Cette annonce reflète la pression croissante que subit le gouvernement à la suite de la montée des violences de Boko Haram et des enlèvements massifs par des bandits. La violence continue de s'étendre vers le sud du pays, comme en témoignent les attaques dans l'État de Kwara, qui était jusqu'alors épargné.
La déclaration de Tinubu répond aux accusations du président américain Donald Trump du 21 novembre, selon lesquelles le Nigeria a perdu le contrôle de sa sécurité et tolère le génocide des chrétiens. Le gouvernement nigérian et les experts ont rejeté cette accusation, la qualifiant de simplification excessive et partiale d'un problème complexe.
La situation exige en effet une action immédiate et notamment de s'attaquer aux problèmes de longue date qui affaiblissent la capacité du pays à lutter contre la violence.
La déclaration ordonne à la Force de police nigériane de recruter 20 000 agents supplémentaires. Cela porterait le recrutement prévu pour 2025 à 50 000 agents, soit seulement une fraction des 190 000 recommandés par l'inspecteur général de la police, Kayode Egbetokun, en 2023. La police compte actuellement près de 370 000 agents.
Les mesures prises par Tinubu s'attaquent au manque de personnel dans les avant-postes de sécurité
Tinubu a également enjoint à l'armée d’augmenter ses effectifs. Quelques jours plus tôt, le chef d'état-major de l'armée, le lieutenant-général Waidi Shaibu, avait fait part de son projet d’engager 24 000 soldats.
Le président a en outre exigé de réaffecter rapidement dans les zones touchées par la violence et l'insécurité les policiers chargés de la protection des personnalités, afin d'améliorer l'efficacité des services de police.
Il a demandé au Département de la sécurité d'État (DSS), l'agence de renseignement interne, de déployer immédiatement des gardes forestiers formés pour lutter contre les bandits et les terroristes. Il a également posé une requête à l'Assemblée nationale pour qu’elle modifie la loi nigériane de 2020 sur la police afin de permettre la création de forces de police étatiques indépendantes.
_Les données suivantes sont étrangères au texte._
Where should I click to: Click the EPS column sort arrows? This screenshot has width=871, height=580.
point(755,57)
Ces mesures vont dans le bon sens et reflètent une tentative manifeste de relever un défi majeur : le manque de personnel dans les avant-postes de sécurité chargés de surveiller de vastes régions pratiquement inaccessibles, en particulier dans le nord-est et le nord-ouest. Cependant, les récents enlèvements et actes de violence terroristes révèlent des lacunes de longue date en matière de renseignement, d'opérations et de capacités qui limitent la réponse du Nigeria au banditisme et à l'extrémisme violent.
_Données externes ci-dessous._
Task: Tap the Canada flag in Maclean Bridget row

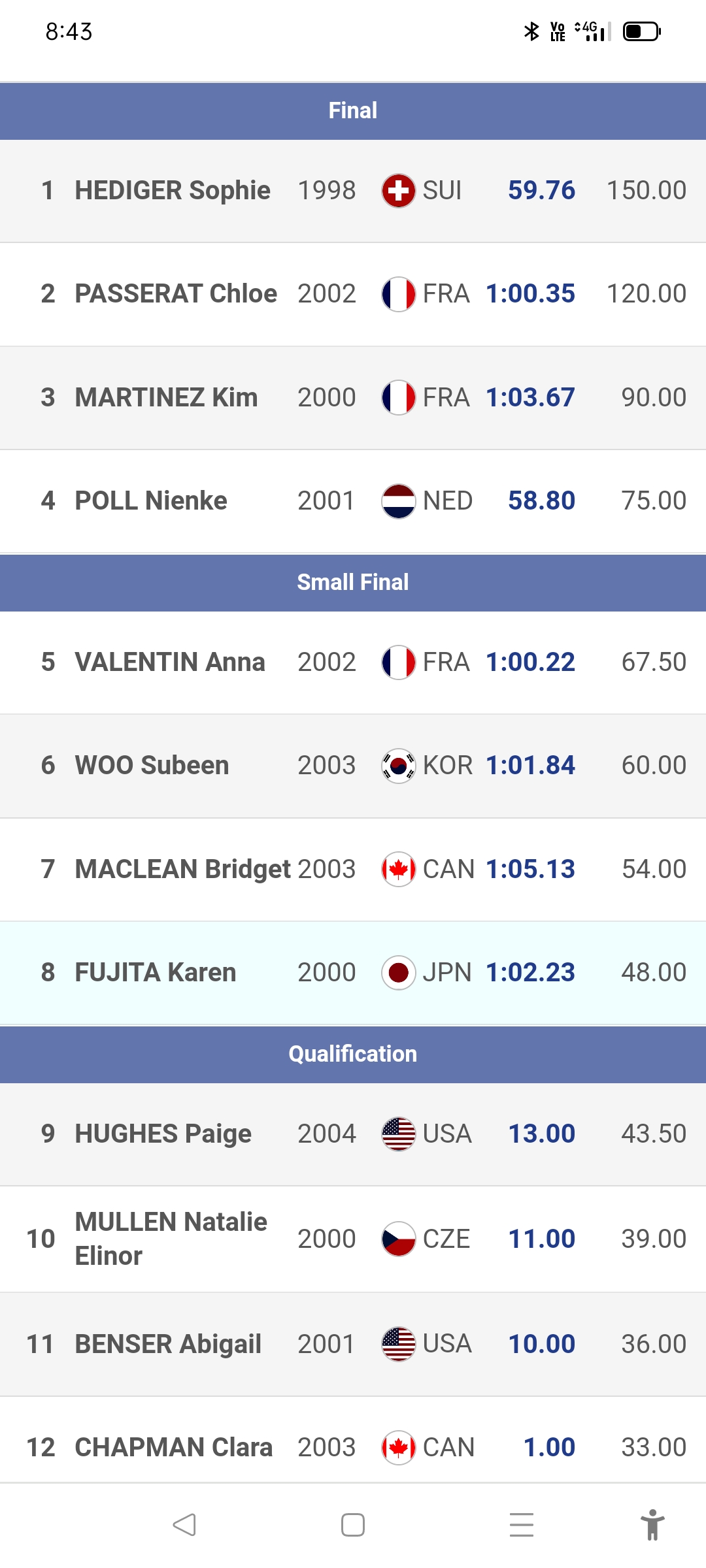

L'enlèvement de plus d'une vingtaine d'étudiants, le 18 novembre, par des bandits armés dans l'État de Kebbi, situé au nord-ouest, en est un exemple. Plusieurs témoignages, dont celui du gouverneur de l'État, suggèrent que le DSS avait partagé des renseignements sur la planification de l'attaque avec le gouvernement de l'État et d'autres services de sécurité. Des militaires ont été déployés, qui se sont finalement retirés, permettant aux ravisseurs d’attaquer 30 minutes plus tard.
Boko Haram a pu prendre le contrôle de plus de 15 avant-postes militaires en 2025
Trois jours après, le 21 novembre, le Nigeria a connu son pire enlèvement massif depuis 2020, lorsque des hommes armés ont capturé plus de 300 élèves et membres du personnel de l'école St Mary's dans l'État du Niger. Avant l'attaque, les familles des élèves, inquiètes d'éventuels enlèvements, auraient demandé la protection de la police, de l'armée et des corps de défense civile. Ce fait, ajouté au redéploiement du personnel à Kebbi, montre que les forces de sécurité, débordées, laissent les écoles et les communautés sans défense.
L'enlèvement et l'exécution par Boko Haram, le 15 novembre, du brigadier général Musa Uba, commandant de la 25e brigade de la force opérationnelle, ont également mis en lumière les défis auxquels est confronté le secteur de la sécurité au Nigeria. Le groupe terroriste a tendu une embuscade à un convoi de la brigade, après une patrouille dans l'État de Borno, causant la mort de quatre membres des forces de sécurité, dont deux soldats.
Les forces de sécurité semblaient ne pas être conscientes que Boko Haram, s'appuyant sur sa connaissance du terrain et peut-être sur un réseau d'informateurs, avait suivi le convoi et piégé la zone. Lorsque Boko Haram a remarqué qu'Uba n’était pas sur le lieu de l'embuscade, l'absence de renforts pour le convoi leur a laissé le temps de le rechercher, pour finalement le capturer et l'exécuter.
Ces difficultés des services de sécurité sont évidentes dans leur impuissance répétée à détecter, à déstabiliser ou à empêcher les attaques. Les combattants parcourent de nombreux kilomètres à moto, échappant à leur détection en grande partie en raison des capacités limitées de renseignement et de surveillance à différents niveaux. Et ce, malgré la possibilité de collaborer avec les communautés qui pourraient fournir des informations précieuses sur les mouvements et les activités des insurgés.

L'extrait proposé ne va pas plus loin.